En 1996, la Directive 96/92 concernant des règles ‎communes pour le marché intérieur de l’électricité donnait trois ans aux entreprises de l’industrie électrique européenne pour apprendre à vivre dans un cadre concurrentiel et compétitif sans aucune forme de discrimination. Ce texte conduisit au découpage vertical des grands groupes en segments de production, transmission et commerce, et à la création des marchés de gros et de détail de l’énergie. L’année suivante fut signé à Kyoto un protocole par lequel les Etats signataires s’engageaient à réduire leurs émissions de gaz à effet de serre (GES) responsables du réchauffement climatique. Puisque ces émissions sont une externalité négative produite par les activités domestiques et industrielles, leur sort aurait pu être réglé par la création d’une taxe Pigou. Mais les responsables politiques préfèrent les voies tortueuses à la voie directe qui risque de choquer l’opinion publique et réduire alors leurs chances d’être réélus. L’engagement pris à Kyoto déclencha au sein de l’Union européenne la publication d’une série de textes visant à faire payer certaines émissions de GES sur un marché de quotas, à subventionner les technologies utilisant des énergies renouvelables, et à faire payer les producteurs d’énergie pour qu’ils réduisent leurs ventes, par exemple au travers de certificats d’économie d’énergie. Dans cette croisade, les autorités européennes ont progressivement accepté de sacrifier l’un des piliers de la politique de la concurrence qu’elles promouvaient, celui de la proscription des aides publiques « qui faussent ou qui menacent de fausser la concurrence en favorisant certaines entreprises ou certaines productions » (art. 107(1) du Traité de l’Union). Mais il y a des exceptions à cette interdiction, certaines par catégories qu’il n’est pas nécessaire de notifier à la Commission (Règlement général d’Exemption par Catégorie, notamment section 7 « Aides à la protection de l’environnement »), d’autres au cas par cas que la Commission peut accepter sous conditions après notification. C’est à ces dernières que s’appliquent les lignes directrices évoquées précédemment.

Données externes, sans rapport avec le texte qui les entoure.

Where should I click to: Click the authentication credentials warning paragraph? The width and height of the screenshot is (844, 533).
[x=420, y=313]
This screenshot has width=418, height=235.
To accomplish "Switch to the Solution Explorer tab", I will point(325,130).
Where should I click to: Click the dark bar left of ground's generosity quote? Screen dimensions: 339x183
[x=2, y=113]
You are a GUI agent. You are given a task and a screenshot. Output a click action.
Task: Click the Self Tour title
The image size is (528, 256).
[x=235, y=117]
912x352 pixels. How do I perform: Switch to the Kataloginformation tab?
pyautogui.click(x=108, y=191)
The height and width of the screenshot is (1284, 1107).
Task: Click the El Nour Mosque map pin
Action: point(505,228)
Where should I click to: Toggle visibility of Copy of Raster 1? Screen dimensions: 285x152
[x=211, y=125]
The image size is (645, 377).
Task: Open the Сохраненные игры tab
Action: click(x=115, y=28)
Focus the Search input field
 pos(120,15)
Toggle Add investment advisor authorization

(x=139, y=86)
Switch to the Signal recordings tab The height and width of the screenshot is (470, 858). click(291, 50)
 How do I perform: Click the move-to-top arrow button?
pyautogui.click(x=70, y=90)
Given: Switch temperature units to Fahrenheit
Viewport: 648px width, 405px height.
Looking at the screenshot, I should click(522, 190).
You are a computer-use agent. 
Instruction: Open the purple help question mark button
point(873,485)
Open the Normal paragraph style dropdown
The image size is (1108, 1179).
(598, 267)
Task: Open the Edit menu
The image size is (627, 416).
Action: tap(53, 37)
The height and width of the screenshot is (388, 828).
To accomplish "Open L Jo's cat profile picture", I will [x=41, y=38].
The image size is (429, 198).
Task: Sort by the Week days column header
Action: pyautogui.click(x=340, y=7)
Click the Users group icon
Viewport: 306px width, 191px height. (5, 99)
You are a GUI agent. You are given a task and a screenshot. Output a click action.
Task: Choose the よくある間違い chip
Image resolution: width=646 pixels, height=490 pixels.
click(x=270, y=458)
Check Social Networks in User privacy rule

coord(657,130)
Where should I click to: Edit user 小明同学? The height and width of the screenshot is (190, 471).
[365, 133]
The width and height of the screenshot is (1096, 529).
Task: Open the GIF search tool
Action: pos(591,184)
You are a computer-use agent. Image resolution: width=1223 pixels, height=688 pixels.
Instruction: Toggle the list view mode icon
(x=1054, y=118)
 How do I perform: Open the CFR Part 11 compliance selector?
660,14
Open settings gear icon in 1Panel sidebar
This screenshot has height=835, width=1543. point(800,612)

La nécessité de décarboner l’économie est devenue une priorité politique, et l’industrie électrique est l’instrument essentiel de sa réalisation. Pour atteindre l’objectif d’une « neutralité carbone en 2050 » (‘Pacte vert pour l’Europe‘), il faut non seulement électrifier l’industrie, l’habitat et les transports, donc multiplier par près de trois la production d’électricité, mais aussi décarboner la dite électricité, ce qui exige de modifier en profondeur le bouquet énergétique actuel. Pour ce faire, en l’absence d’un prix du carbone conséquent qui donnerait les bonnes incitations aux décideurs décentralisés, il est nécessaire de passer par un système d’obligations et/ou de subventions, donc des outils de pilotage centralisé. Dans une première étape, il s’est agi de promouvoir les énergies éolienne et solaire par des tarifs d’achat hors marché ou des primes venant compléter le prix du marché (voir CSPE). Mais investir en mégawatts éoliens et photovoltaïques ne garantit pas qu’ils produiront des mégawattheures, comme l’a montré le ralentissement des vents au Royaume Uni pendant l’été 2021 et comme on peut le vérifier tous les soirs quand le soleil se couche. Pour pallier ces défaillances de la nature, il faut réduire la consommation d’énergie (mais à part chez certains électro-intensifs, les effacements de demande sont peu populaires), importer l’énergie manquante (si les pays voisins interconnectés ne souffrent pas du même mal au même moment), puiser dans les stocks (quand on saura stocker l’énergie électrique à l’échelle industrielle) ou faire tourner des centrales thermiques (si leur coût économico-environnemental n’est pas trop élevé). Bref, il faut s’occuper de « sécurité d’approvisionnement », un thème quasi absent de la mouture 2014 des lignes directrices et qui occupe une section entière de la version 2022 (section 4.8). En 2014, on parlait de « l’adéquation des capacités de production », préoccupation liée à d’éventuelles défaillances de marché. Comme la vente de mégawattheures à des prix très variables ne garantissait pas des revenus donnant les bonnes incitations à investir, à la rémunération de l’énergie il a fallu ajouter la  rémunération des mégawatts disponibles, par exemple grâce à des enchères de capacité.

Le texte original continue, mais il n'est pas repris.